Work instructions:
Here is the listing. Report each line in it that contains the string "accomplish".
══════
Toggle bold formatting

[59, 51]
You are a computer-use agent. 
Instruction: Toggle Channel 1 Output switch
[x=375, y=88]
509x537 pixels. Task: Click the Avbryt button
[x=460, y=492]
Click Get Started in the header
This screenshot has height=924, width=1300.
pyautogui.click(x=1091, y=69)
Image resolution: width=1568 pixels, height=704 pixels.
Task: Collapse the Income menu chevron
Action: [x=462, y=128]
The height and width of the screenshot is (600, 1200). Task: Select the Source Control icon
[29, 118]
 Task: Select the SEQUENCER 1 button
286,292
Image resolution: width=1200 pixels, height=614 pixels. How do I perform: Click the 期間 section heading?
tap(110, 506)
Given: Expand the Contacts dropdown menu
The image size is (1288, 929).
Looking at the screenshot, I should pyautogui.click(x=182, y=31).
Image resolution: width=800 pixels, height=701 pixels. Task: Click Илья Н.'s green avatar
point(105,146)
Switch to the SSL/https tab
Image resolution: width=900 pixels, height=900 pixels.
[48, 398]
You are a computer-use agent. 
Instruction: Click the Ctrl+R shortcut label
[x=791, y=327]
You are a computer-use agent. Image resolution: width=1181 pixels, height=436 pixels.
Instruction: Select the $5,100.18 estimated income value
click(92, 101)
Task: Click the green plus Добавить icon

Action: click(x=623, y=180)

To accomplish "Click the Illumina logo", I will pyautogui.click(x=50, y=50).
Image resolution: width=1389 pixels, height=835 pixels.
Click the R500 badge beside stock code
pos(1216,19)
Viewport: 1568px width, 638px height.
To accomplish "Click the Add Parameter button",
══════
Solution for this task:
To accomplish "Click the Illumina logo", I will pyautogui.click(x=50, y=50).
To accomplish "Click the Add Parameter button",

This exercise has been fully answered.